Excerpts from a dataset
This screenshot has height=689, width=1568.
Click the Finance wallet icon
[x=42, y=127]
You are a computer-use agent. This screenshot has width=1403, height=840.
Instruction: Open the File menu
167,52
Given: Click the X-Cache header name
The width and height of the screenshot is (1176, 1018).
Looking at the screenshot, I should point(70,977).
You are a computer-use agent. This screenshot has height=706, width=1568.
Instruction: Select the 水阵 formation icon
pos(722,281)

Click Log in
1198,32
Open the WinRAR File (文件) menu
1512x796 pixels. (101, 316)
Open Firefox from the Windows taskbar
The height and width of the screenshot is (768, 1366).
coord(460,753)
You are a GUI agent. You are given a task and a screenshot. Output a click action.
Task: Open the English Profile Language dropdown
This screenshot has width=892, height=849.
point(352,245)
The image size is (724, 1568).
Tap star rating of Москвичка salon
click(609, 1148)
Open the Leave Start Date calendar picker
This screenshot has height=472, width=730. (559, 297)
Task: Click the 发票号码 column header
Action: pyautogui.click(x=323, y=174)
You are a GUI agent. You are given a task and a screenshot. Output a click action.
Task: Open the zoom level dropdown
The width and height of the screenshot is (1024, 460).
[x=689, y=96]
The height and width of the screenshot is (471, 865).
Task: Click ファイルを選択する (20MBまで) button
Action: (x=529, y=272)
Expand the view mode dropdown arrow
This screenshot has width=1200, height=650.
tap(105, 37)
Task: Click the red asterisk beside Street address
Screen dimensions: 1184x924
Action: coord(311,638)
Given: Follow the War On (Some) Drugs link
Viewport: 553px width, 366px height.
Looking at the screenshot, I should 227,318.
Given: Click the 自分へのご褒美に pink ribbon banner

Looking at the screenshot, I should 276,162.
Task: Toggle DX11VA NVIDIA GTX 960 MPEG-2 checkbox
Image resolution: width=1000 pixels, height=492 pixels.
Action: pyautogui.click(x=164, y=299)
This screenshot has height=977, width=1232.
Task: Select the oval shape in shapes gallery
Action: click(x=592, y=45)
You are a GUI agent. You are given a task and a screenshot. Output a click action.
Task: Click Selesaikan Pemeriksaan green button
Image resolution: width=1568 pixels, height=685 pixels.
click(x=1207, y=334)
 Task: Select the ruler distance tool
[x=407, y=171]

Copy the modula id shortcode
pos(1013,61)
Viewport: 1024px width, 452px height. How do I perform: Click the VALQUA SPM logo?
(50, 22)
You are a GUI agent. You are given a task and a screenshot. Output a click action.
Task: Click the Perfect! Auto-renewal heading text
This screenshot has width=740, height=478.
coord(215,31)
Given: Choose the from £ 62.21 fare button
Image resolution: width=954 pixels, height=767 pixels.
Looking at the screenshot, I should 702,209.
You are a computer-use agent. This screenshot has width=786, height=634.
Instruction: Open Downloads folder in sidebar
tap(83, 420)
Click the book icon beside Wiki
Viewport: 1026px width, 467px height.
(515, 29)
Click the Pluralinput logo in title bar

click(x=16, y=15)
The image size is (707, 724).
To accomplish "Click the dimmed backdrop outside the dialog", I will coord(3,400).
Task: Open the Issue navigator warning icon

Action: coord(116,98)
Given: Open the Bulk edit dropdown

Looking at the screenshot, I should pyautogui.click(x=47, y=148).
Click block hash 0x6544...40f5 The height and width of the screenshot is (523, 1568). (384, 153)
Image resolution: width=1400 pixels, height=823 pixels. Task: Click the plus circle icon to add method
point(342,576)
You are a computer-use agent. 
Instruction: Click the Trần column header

## Action item
Retype all of the entries precisely as they are.

## Your solution
This screenshot has height=689, width=1568.
Click the Finance wallet icon
[x=42, y=127]
You are a computer-use agent. This screenshot has width=1403, height=840.
Instruction: Open the File menu
167,52
Given: Click the X-Cache header name
The width and height of the screenshot is (1176, 1018).
Looking at the screenshot, I should point(70,977).
You are a computer-use agent. This screenshot has height=706, width=1568.
Instruction: Select the 水阵 formation icon
pos(722,281)

Click Log in
1198,32
Open the WinRAR File (文件) menu
1512x796 pixels. (101, 316)
Open Firefox from the Windows taskbar
The height and width of the screenshot is (768, 1366).
coord(460,753)
You are a GUI agent. You are given a task and a screenshot. Output a click action.
Task: Open the English Profile Language dropdown
This screenshot has width=892, height=849.
point(352,245)
The image size is (724, 1568).
Tap star rating of Москвичка salon
click(609, 1148)
Open the Leave Start Date calendar picker
This screenshot has height=472, width=730. (559, 297)
Task: Click the 发票号码 column header
Action: pyautogui.click(x=323, y=174)
You are a GUI agent. You are given a task and a screenshot. Output a click action.
Task: Open the zoom level dropdown
The width and height of the screenshot is (1024, 460).
[x=689, y=96]
The height and width of the screenshot is (471, 865).
Task: Click ファイルを選択する (20MBまで) button
Action: (x=529, y=272)
Expand the view mode dropdown arrow
This screenshot has width=1200, height=650.
tap(105, 37)
Task: Click the red asterisk beside Street address
Screen dimensions: 1184x924
Action: coord(311,638)
Given: Follow the War On (Some) Drugs link
Viewport: 553px width, 366px height.
Looking at the screenshot, I should 227,318.
Given: Click the 自分へのご褒美に pink ribbon banner

Looking at the screenshot, I should 276,162.
Task: Toggle DX11VA NVIDIA GTX 960 MPEG-2 checkbox
Image resolution: width=1000 pixels, height=492 pixels.
Action: pyautogui.click(x=164, y=299)
This screenshot has height=977, width=1232.
Task: Select the oval shape in shapes gallery
Action: click(x=592, y=45)
You are a GUI agent. You are given a task and a screenshot. Output a click action.
Task: Click Selesaikan Pemeriksaan green button
Image resolution: width=1568 pixels, height=685 pixels.
click(x=1207, y=334)
 Task: Select the ruler distance tool
[x=407, y=171]

Copy the modula id shortcode
pos(1013,61)
Viewport: 1024px width, 452px height. How do I perform: Click the VALQUA SPM logo?
(50, 22)
You are a GUI agent. You are given a task and a screenshot. Output a click action.
Task: Click the Perfect! Auto-renewal heading text
This screenshot has width=740, height=478.
coord(215,31)
Given: Choose the from £ 62.21 fare button
Image resolution: width=954 pixels, height=767 pixels.
Looking at the screenshot, I should 702,209.
You are a computer-use agent. This screenshot has width=786, height=634.
Instruction: Open Downloads folder in sidebar
tap(83, 420)
Click the book icon beside Wiki
Viewport: 1026px width, 467px height.
(515, 29)
Click the Pluralinput logo in title bar

click(x=16, y=15)
The image size is (707, 724).
To accomplish "Click the dimmed backdrop outside the dialog", I will coord(3,400).
Task: Open the Issue navigator warning icon

Action: coord(116,98)
Given: Open the Bulk edit dropdown

Looking at the screenshot, I should pyautogui.click(x=47, y=148).
Click block hash 0x6544...40f5 The height and width of the screenshot is (523, 1568). (384, 153)
Image resolution: width=1400 pixels, height=823 pixels. Task: Click the plus circle icon to add method
point(342,576)
You are a computer-use agent. 
Instruction: Click the Trần column header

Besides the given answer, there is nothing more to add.